Đorđe Milić

Personal information
- Nationality: Serbian^{1}
- Born: 12 October 1972 (age 53) Belgrade, Yugoslavia

Sport
- Sport: Track
- Events: 1500 meters, mile

Achievements and titles
- Personal best: 1500m: 3:40.1

= Đorđe Milić (runner) =

Serbian middle-distance runner (born 1972)

Đorđe Milić (born 12 October 1972), sometimes spelled as George Milic, is a Serbian retired middle-distance track athlete. He competed for FR Yugoslavia in the men's 1500 meters at two Summer Universiade competitions, in 1997 and 1999. He subsequently moved to the United States where he competed as an elite miler. Officially, his lifetime best in the mile is listed as 4:00.97 according to multiple sources. However it was reported that he once ran 3:57.

==Running career==
Milić was mentored by Yugoslav-record holder for the men's 1500 meters, Dragan Zdravković. Milić trained with AK Partizan up until he left Yugoslavia, and by the end of his spell with Partizan's track club, he had posted the club's third fastest men's 1500 meter time in history. At the 1997 Summer Universiade, he finished in seventh overall in the men's 1500 meters. He also made an appearance in the men's 1500 at the 1999 Summer Universiade, although he did not place past the qualifying rounds.

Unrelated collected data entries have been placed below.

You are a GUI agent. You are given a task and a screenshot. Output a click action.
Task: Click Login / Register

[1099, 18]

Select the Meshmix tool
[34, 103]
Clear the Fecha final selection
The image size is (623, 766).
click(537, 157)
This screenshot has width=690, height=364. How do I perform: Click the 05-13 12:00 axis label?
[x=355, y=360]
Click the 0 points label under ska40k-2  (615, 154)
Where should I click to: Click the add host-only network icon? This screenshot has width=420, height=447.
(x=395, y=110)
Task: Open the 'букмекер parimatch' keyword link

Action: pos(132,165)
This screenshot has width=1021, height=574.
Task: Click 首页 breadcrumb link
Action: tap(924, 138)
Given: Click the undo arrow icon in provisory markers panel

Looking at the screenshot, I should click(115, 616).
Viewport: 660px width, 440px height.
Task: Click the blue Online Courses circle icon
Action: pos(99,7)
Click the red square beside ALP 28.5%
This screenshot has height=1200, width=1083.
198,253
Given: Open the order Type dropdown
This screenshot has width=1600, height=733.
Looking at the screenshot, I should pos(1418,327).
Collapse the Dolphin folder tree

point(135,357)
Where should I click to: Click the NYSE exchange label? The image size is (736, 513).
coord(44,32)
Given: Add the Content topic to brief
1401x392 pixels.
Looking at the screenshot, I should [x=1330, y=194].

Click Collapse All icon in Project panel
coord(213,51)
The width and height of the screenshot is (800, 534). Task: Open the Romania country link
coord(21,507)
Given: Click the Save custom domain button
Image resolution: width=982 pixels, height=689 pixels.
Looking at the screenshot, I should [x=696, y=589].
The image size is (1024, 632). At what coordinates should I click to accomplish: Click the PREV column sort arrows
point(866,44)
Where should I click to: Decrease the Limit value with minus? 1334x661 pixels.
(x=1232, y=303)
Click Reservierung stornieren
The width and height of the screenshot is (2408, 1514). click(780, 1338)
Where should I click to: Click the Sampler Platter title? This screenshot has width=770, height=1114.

He then moved to the United States, where he trained professionally with West Side Runners (sometimes in meet lists spelled as WSX/WSX TC) in New York City. After a few years of training, he posted a mile time of 4:00.97 at the 2002 New Balance Brunswick Maine Distance Festival, placing sixth in a competitive field which included Graham Hood and Nate Brannen. Milić also ran the mile at the 2003 New Balance Games. Eventually, he would switch clubs and run with Westchester Puma, with whom he won the indoor men's mile at the 2003 GBTC Invitational at Harvard University.

==Later career==
He went on to manage a running store in Westchester County, New York. When invited to a debate with a physical therapist on barefoot runners, he expressed skepticism of barefoot running. He refused to sell Vibrams in his store because he felt that they may pose long-term risks to his customers.

==Notes==
- Although Milić is of Serbian nationality, his presence in international athletic competition dates before the Constitutional Charter of Serbia and Montenegro, so the country he represented in athletics is cited as (Federal Republic of) Yugoslavia as opposed to Serbia. Some of Milić's personal best results are maintained by Serbia's Athletic Association as Serbian results.